3.2.14

I've been writing again.

Nothing too fancy - just messing around with ideas. I have two right now that I'd kind of like to see at least mostly done before too long. I actually started screwing around with GIMP and a site with a metric buttload of public domain photos (most of which are not that great for my purposes but, oh well). I found one image I liked, though, and I've been gently arguing with that for the last little while.

But it's basically done now though, so that's cool.

Also, my computer has been randomly locking up for a few seconds before unfreezing again, which is irritating because it's not just one page/the program I'm working in - it's everything. Like, even my music will lock up and make this weird screeching sound like 'eeeeeeeeeeee'. So yeah, annoying. Plus, you know, I like this computer so I'd kind of rather it didn't die or explode or commit any other form of ritual suicide.

It's February. And that means that one month is gone. Already. So I'm both scared and happy. Scared because... well, just because I'm very aware of time and how scattered I've been lately and happy because things are (slowly) getting done.

Oh, and before I forget: Congratulations to the Seattle Seahawks!

Currently, I'm sitting on my bed and bouncing back and forth between maths and mild anxiety/life plans so... yeah. That's basically what my life has been since school went back. It's just an odd quarter this time. I was the only one in my Latin class on Thursday because there are only about four of us in there total.

*sigh* I just... I'm having a lot of issues bubbling up to the surface now for some reason. It's all... amazingly annoying. Me, I catch myself just kind of sitting around like the Frankenstein of potato bags, bored out of my mind but having no desire to do anything because why? But it gets even worse when I realise that I want to do things but none of those things are school-related. So now I have to sit around and clutter up my head-space with a bunch of meaningless things that I'm never going to touch again. Fun.

It all just proves to me that I like learning but I'm not at all in love with school.

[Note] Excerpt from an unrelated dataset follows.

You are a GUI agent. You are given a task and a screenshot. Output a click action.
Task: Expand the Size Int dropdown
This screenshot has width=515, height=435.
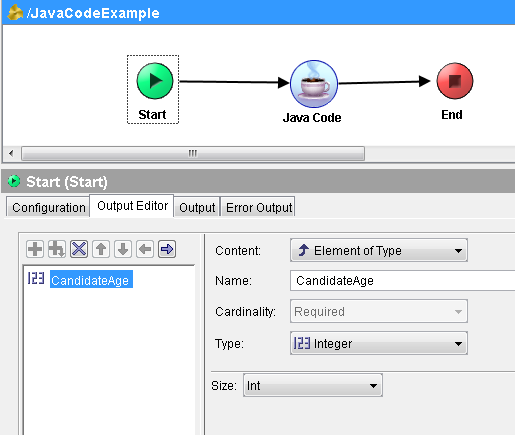click(x=313, y=386)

... You know, it's really weird when you realise that you're not happy and probably haven't been for a long time. You go along and you don't engage and you don't think about much and then one day, you're doing your laundry at eleven at night because you couldn't be bothered to do it earlier, and you're gearing up for one of your insomniac nights where you don't go to sleep until about three in the morning when your alarm is set for five but it doesn't matter because you ignore it anyway, and then it hits you. So you stand there and stare at one of your black towels which is slowly falling apart and it finally clicks that you're doing the same thing. You keep going to school because 'well, I'm in it now and I'm getting close to graduating' even though you have no idea what you actually want out of life in terms of anything that a degree or college classes would help, and you keep telling yourself you're okay with things and with your life and with the fact that you can't focus enough to study even if you cared to and so you're torn between just quitting - everything - or packing a bag and getting on a train with what little money you have because maybe, just maybe, it'll jar something loose and make you feel something that lasts.

And even like this, on my own blog which very few people read, I still have to say 'you' because that gives me a little bit of distance from everything.

And I'm not going to make some big, impassioned speech about how it gets better and that this is the day that all that changes because speeches like that never feel sincere. Honestly, I don't know what to do with this. It should be an easy choice, at least on the surface: Do you want to be happy the rest of your life or miserable? And I think that's what scares me the most. I don't have an answer because I don't know what being happy would feel like. I've locked everything down so much I'm not sure I can get to it anymore. That's the best way I can say it right now.

And, because timing is everything, this post just showed up on my tumblr dashboard:

"Mental illness is like fighting a war where the enemy’s strategy is to convince you that the war isn’t actually happening."